Re: syslogger line-end processing infelicity

Lists: pgsql-hackers
From: Andrew Dunstan <andrew(at)dunslane(dot)net>
To: PostgreSQL-development <pgsql-hackers(at)postgresql(dot)org>
Subject: syslogger line-end processing infelicity
Date: 2007-06-01 21:15:26
Message-ID: 46608C6E.7020807@dunslane.net
Views: Raw Message | Whole Thread | Download mbox | Resend email
Lists: pgsql-hackers


I have been looking at the syslogger code in connection with the CSV log
output proposal, and I'm quite concerned about the way it translates
every \n into \r\n for Windows output. This has several problems, not
least of which is that we can by no means assume that every \n has no
semantic significance. Consider the following:

INSERT INTO mytable (textfield) VALUES ($$abc
def$$);

Now if the line ending there is in fact \r\n we will output \r\r\n for
it, and if it is just \n we will output \r\n, and in neither case will
we be logging what is actually inserted.

My first thought is that we might need to distinguish between newlines
embedded in the query, which shouldn't be touched, from the newline at
the end of the log line.

My second thought is that we should quite possibly abandon this
translation altogether - we know that our COPY code is quite happy with
either style of line ending, as long as the file is consistent, and also
many Windows programs will quite happily read files with Unix style line
endings (e.g. Wordpad, although not Notepad).

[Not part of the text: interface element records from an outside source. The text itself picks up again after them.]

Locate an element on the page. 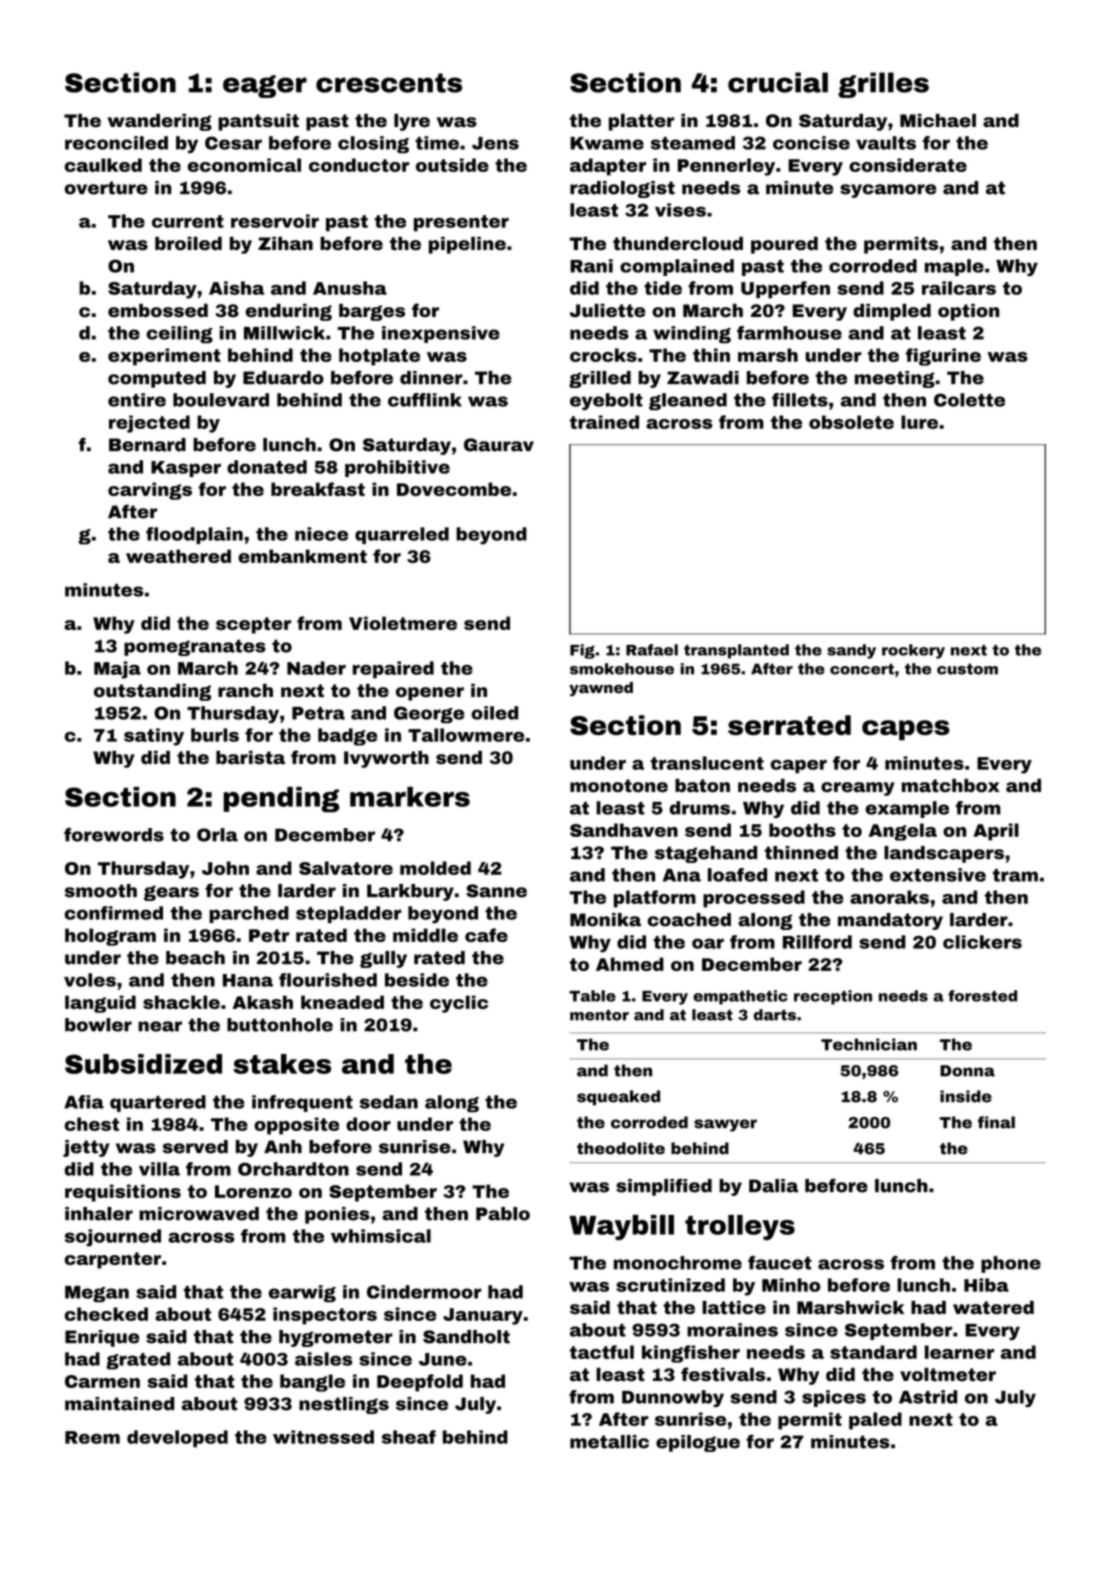  paled is located at coordinates (875, 1421).
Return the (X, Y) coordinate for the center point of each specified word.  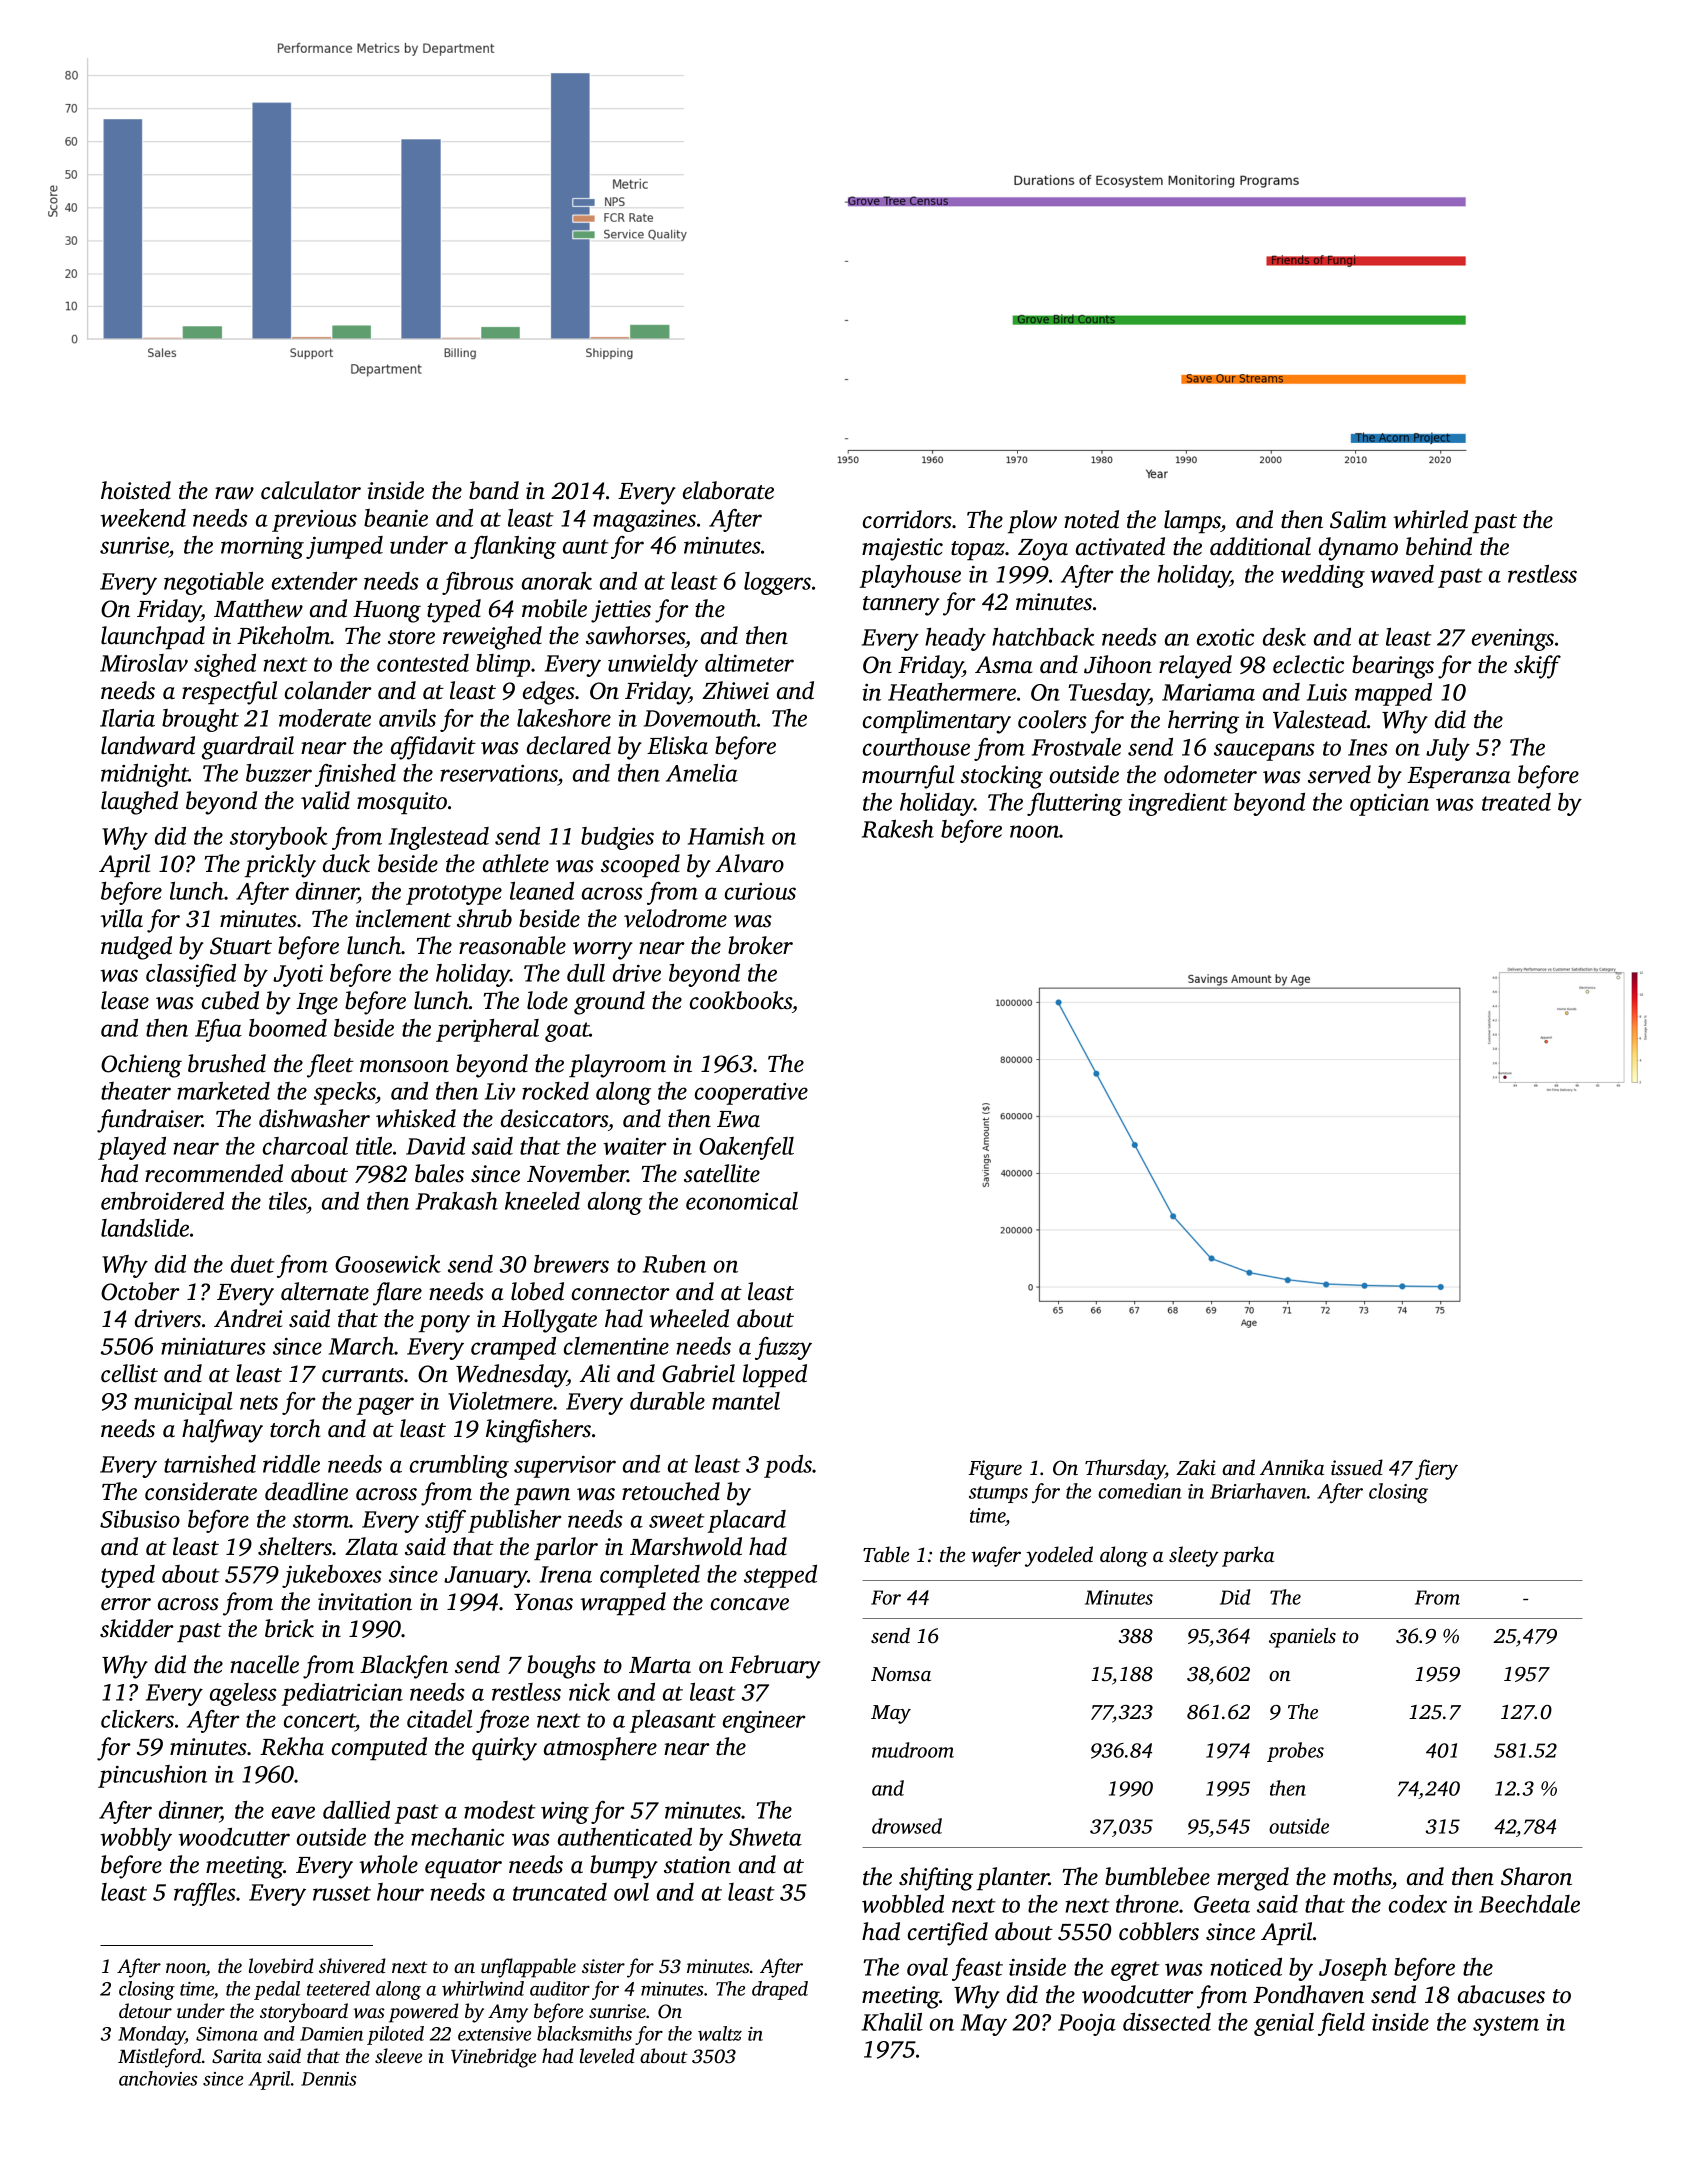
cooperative (751, 1094)
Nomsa (901, 1674)
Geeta (1222, 1904)
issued (1357, 1467)
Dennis (328, 2079)
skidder (137, 1628)
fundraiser (149, 1121)
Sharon (1536, 1876)
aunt (586, 546)
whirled (1430, 519)
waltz (720, 2033)
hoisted (136, 490)
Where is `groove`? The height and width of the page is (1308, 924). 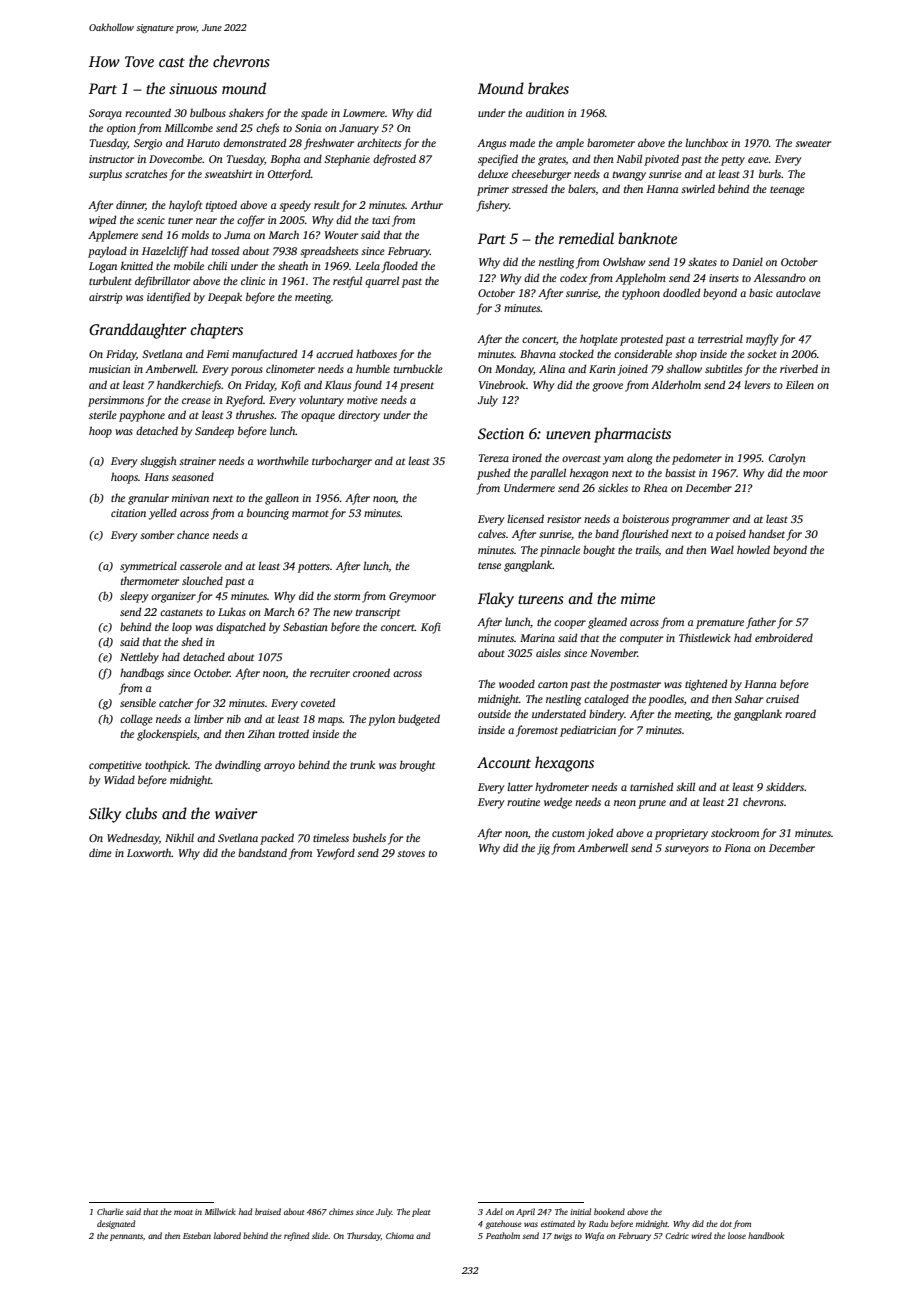
groove is located at coordinates (607, 387).
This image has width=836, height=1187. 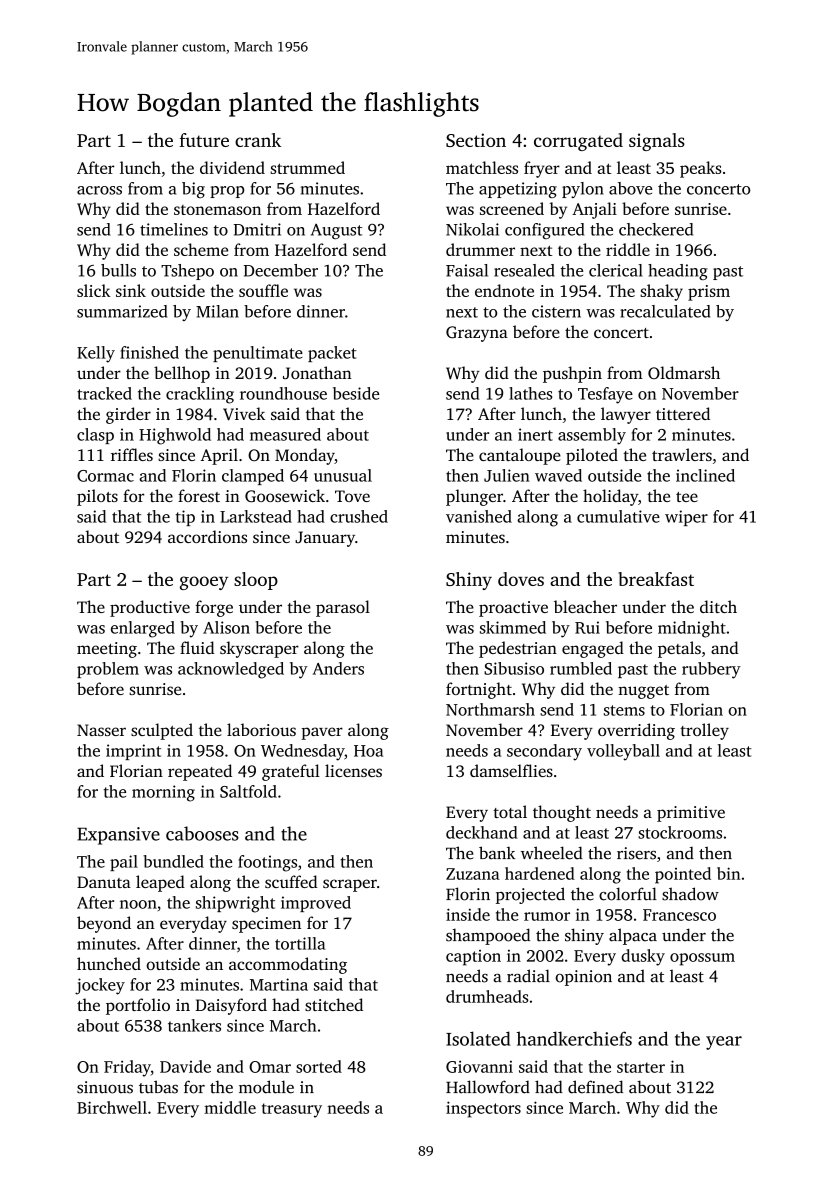 I want to click on tip, so click(x=185, y=518).
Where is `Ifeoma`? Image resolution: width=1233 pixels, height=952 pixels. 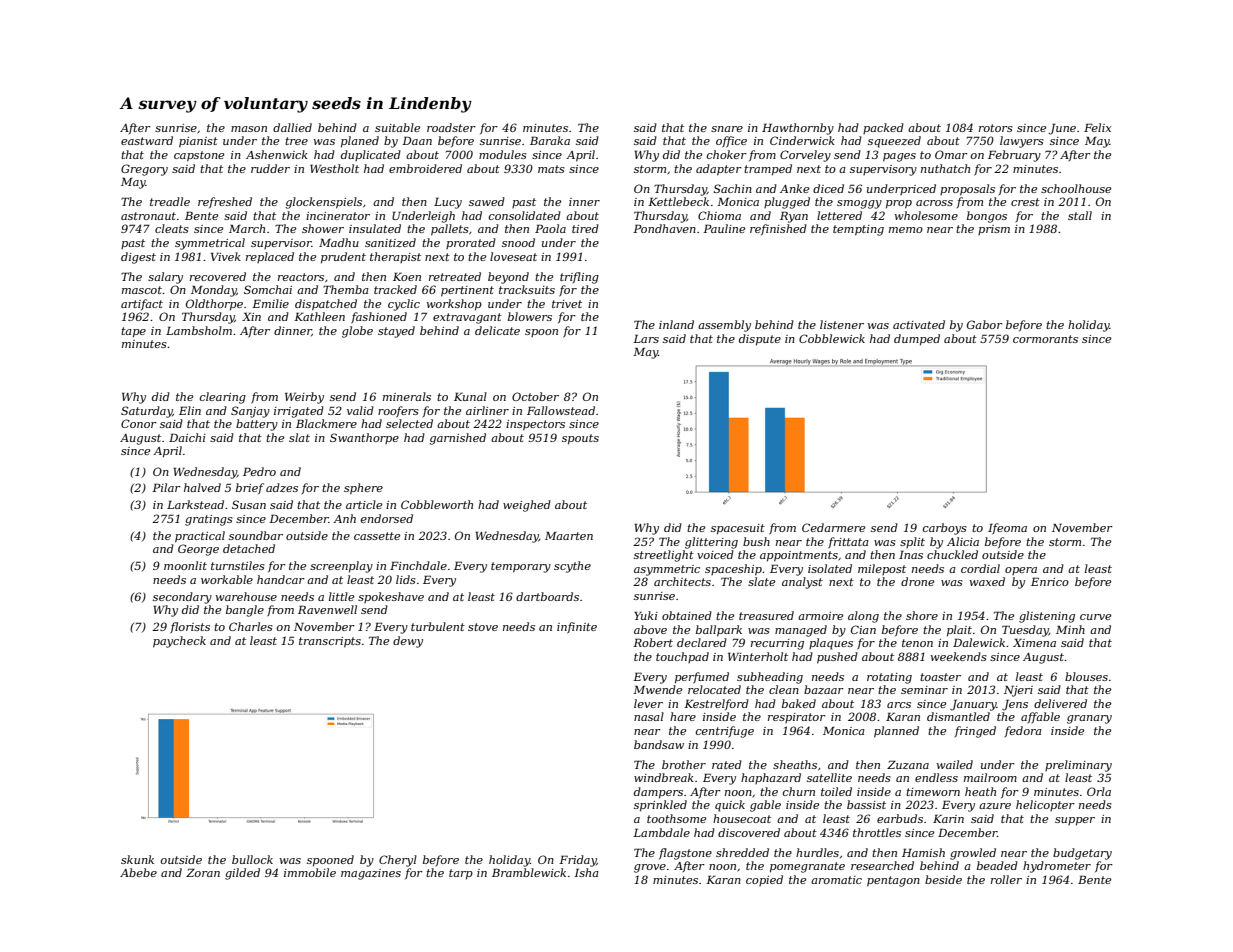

My third thought is that even so my first thought has some virtue :-).
We really need to ensure that we only rotate files when we are at a
genuine end of log line - the situation that Greg Smith described of
having the rotator chop a line in two between two files seem wholly
unacceptable.

Thoughts?

cheers

andrew


From: Tom Lane <tgl(at)sss(dot)pgh(dot)pa(dot)us>
To: Andrew Dunstan <andrew(at)dunslane(dot)net>
Cc: PostgreSQL-development <pgsql-hackers(at)postgresql(dot)org>
Subject: Re: syslogger line-end processing infelicity
Date: 2007-06-01 21:33:31
Message-ID: 24146.1180733611@sss.pgh.pa.us
Views: Raw Message | Whole Thread | Download mbox | Resend email
Lists: pgsql-hackers

Andrew Dunstan <andrew(at)dunslane(dot)net> writes:
> I have been looking at the syslogger code in connection with the CSV log
> output proposal, and I'm quite concerned about the way it translates
> every \n into \r\n for Windows output.
> ...
> My second thought is that we should quite possibly abandon this
> translation altogether

+1 on that. The problem of ensuring atomic output remains though
(see nearby complaints from George Pavlov and others). It's bad enough
in the existing logging context, but if we're hoping to make
easily-machine-readable logs it's a "must fix".

regards, tom lane


From: Magnus Hagander <magnus(at)hagander(dot)net>
To: Andrew Dunstan <andrew(at)dunslane(dot)net>
Cc: PostgreSQL-development <pgsql-hackers(at)postgresql(dot)org>
Subject: Re: syslogger line-end processing infelicity
Date: 2007-06-01 21:44:34
Message-ID: 46609342.5080508@hagander.net
Views: Raw Message | Whole Thread | Download mbox | Resend email
Lists: pgsql-hackers

Andrew Dunstan wrote:
>
> I have been looking at the syslogger code in connection with the CSV log
> output proposal, and I'm quite concerned about the way it translates
> every \n into \r\n for Windows output. This has several problems, not
> least of which is that we can by no means assume that every \n has no
> semantic significance. Consider the following:
>
> INSERT INTO mytable (textfield) VALUES ($$abc
> def$$);
>
> Now if the line ending there is in fact \r\n we will output \r\r\n for
> it, and if it is just \n we will output \r\n, and in neither case will
> we be logging what is actually inserted.
>
> My first thought is that we might need to distinguish between newlines
> embedded in the query, which shouldn't be touched, from the newline at
> the end of the log line.
>
> My second thought is that we should quite possibly abandon this
> translation altogether - we know that our COPY code is quite happy with
> either style of line ending, as long as the file is consistent, and also
> many Windows programs will quite happily read files with Unix style line
> endings (e.g. Wordpad, although not Notepad).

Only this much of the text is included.